I live in a country where there are regulations on what banks can do, which is
cool too. I don't really read the news, but I still get to hear every once in
a while about some government backed bank that has decided to erase some
people's debts. Money invented and gone, out of thin air. However, even those
things are not the main reasons to create a decentralized bank.

Think about the following setting: You want to create a small internet like
network in some place in the world. Maybe a place where you don't have banks
you can really trust, or even a government that you can trust.

So you deploy some boxes, and you get a working network. Everybody on this
network pays some kind of virtual money for his use of the network. (He just
pays for the electricity, and the box does the real work). The balances are
managed by the network itself, somehow. You don't need to find some external
bank to make this work, and fulfil his arbitrary tax or other strange
regulations. You don't have to trust an external bank. You just plug in the
power and it just works.

I don't need the bank here to give me "buyer protection", insurance or the
ability to invest in funds. I just want a tool to make sure that if one person
sends more messages in the network than somebody else, than he needs to
compensate the other person somehow.

Another important reason for which I believe decentralized banks are important
is the ability to deal with micro-payments. One of our biggest problems these
days is how a small amount of people, with limited amount of resources, can
serve billions requests of people from all over the globe. Just check the job
listings. They all search for people that can "Scale the backend".

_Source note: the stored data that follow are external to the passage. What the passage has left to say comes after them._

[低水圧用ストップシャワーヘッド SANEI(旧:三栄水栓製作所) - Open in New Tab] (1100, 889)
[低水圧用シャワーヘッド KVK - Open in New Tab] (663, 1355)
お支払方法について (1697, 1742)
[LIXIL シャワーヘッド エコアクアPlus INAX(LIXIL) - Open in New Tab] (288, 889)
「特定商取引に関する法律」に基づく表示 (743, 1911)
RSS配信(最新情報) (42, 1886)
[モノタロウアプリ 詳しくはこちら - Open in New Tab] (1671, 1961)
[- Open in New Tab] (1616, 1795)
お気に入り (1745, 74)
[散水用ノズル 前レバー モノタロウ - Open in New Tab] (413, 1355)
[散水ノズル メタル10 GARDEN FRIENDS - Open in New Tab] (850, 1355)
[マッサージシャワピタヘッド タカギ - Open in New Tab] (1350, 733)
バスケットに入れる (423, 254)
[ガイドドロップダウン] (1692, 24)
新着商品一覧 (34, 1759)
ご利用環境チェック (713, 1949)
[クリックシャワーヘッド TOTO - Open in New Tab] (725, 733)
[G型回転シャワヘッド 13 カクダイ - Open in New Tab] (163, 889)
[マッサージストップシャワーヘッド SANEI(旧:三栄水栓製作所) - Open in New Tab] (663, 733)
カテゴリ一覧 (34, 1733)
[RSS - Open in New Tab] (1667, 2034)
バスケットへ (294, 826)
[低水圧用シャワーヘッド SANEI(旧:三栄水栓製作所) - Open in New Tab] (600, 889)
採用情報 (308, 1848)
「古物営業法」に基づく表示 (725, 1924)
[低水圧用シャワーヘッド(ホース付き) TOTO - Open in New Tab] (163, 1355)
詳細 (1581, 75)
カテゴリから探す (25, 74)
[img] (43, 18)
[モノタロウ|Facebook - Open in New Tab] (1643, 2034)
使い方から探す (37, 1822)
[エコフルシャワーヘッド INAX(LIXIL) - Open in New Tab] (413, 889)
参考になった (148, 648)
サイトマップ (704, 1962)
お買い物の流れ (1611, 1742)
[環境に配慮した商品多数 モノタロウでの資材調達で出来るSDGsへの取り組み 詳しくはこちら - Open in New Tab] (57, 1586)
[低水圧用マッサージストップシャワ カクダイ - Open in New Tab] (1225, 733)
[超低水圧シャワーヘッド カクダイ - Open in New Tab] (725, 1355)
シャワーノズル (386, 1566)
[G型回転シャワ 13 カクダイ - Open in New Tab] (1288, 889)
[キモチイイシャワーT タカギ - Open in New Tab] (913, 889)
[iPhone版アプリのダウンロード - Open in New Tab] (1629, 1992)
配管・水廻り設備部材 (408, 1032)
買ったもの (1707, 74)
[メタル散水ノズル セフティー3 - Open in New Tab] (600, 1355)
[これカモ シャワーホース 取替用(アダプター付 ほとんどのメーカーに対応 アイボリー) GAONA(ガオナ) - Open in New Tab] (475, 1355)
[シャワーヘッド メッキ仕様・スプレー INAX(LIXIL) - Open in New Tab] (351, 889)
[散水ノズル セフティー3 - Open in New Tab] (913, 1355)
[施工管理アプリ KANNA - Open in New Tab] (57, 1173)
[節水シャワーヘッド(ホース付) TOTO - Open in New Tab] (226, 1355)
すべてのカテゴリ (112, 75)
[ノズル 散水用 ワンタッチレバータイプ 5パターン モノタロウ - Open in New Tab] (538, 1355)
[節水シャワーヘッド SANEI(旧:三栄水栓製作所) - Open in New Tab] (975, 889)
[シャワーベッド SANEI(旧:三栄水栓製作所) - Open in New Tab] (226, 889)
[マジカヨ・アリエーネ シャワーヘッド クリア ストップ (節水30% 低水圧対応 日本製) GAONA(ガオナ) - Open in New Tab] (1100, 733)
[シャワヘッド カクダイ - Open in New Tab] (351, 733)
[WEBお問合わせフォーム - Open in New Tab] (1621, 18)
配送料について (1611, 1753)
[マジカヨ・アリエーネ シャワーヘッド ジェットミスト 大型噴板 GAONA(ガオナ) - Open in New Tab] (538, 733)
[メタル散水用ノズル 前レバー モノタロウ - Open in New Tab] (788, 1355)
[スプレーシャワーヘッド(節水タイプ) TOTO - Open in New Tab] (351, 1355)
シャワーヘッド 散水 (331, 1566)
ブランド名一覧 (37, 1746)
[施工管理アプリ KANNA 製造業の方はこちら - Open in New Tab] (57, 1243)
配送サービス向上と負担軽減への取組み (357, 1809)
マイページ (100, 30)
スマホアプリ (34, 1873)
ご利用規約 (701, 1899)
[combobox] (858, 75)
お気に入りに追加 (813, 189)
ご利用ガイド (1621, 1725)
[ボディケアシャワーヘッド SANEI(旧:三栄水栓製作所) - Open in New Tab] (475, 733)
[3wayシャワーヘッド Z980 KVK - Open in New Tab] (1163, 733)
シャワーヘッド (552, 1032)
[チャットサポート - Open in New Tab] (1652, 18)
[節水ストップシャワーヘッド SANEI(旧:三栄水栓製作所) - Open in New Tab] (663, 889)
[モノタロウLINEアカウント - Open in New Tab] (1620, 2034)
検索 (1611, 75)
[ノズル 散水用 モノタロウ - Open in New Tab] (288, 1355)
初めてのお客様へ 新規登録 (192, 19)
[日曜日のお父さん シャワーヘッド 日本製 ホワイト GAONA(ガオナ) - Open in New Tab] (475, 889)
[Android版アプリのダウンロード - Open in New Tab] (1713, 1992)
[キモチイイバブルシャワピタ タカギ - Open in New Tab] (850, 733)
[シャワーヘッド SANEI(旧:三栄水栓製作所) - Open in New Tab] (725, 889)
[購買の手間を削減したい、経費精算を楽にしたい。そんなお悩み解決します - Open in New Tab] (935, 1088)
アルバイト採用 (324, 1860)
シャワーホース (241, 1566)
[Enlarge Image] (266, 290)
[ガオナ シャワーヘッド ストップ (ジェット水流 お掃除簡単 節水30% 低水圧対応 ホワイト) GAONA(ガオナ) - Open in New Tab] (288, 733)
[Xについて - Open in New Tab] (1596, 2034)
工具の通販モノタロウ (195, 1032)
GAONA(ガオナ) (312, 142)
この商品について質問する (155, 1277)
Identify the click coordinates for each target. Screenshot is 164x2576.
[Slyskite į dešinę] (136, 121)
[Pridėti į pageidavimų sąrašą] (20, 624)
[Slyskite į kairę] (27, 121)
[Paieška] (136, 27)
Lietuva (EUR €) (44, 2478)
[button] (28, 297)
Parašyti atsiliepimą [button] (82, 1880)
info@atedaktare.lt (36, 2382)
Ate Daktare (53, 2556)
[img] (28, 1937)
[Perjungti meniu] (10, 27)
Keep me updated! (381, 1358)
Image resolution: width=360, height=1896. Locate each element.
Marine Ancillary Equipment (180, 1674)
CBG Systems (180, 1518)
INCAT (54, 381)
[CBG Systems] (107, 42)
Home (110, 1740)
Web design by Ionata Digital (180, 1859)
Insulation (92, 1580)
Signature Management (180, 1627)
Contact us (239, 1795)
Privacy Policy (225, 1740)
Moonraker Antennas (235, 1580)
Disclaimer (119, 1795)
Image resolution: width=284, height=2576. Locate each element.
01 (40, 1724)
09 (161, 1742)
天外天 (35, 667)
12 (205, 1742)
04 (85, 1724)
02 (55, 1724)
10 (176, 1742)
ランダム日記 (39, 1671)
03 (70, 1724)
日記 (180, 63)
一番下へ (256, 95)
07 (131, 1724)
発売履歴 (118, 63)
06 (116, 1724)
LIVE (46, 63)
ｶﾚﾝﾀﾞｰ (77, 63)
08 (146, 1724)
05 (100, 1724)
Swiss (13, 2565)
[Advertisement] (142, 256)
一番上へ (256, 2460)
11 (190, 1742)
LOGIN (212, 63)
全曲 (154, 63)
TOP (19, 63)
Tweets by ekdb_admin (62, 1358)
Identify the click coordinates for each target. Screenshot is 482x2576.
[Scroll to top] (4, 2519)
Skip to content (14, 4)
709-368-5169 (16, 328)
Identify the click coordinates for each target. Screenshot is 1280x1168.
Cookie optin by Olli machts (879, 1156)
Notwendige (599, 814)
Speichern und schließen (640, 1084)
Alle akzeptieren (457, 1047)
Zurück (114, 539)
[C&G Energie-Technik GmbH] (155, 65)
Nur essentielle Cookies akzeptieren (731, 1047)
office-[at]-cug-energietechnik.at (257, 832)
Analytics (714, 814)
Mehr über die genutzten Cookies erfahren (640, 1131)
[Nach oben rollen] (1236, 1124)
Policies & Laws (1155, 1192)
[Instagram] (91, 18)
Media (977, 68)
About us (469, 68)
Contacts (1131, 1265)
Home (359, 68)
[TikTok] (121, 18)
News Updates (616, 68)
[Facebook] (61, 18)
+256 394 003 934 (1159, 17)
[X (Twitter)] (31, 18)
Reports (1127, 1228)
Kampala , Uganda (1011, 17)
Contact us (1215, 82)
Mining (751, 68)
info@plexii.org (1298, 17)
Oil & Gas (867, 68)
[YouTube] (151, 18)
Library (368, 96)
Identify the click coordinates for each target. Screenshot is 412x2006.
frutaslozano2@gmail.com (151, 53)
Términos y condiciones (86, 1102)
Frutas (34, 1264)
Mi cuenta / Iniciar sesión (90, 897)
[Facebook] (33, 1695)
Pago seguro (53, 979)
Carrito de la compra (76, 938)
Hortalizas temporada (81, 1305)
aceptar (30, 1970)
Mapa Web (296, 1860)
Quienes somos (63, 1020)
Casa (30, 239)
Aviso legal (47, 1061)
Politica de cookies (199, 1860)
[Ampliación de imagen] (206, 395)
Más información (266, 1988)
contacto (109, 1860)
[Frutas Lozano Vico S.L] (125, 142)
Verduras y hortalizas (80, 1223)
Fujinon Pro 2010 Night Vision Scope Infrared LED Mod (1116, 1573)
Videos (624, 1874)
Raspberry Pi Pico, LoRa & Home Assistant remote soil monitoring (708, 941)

I don't know if a regular bank can deal with transactions of "move 0.003 cents
from Alice to Bob, for data transfer work". However, I think that a
distributed bank can deal with it pretty well.

I hope that this relates to your question. Please tell me what you think if
you are still around.

------
woah
I'm working on a similar system, but it's quite a bit simpler, can use
national currencies, and does not have supernodes or Byzantine fault tolerance
[http://altheamesh.com/blog/universal-payment-
channels/](http://altheamesh.com/blog/universal-payment-channels/)

I haven't completely specified the routing part yet, but I think it will be
quite easy to extend Babel to incorporate cost as a metric. Due to Babel's
network size limitations, it won't work as a big bad global mesh, but should
work well in the smaller mesh networks we see today.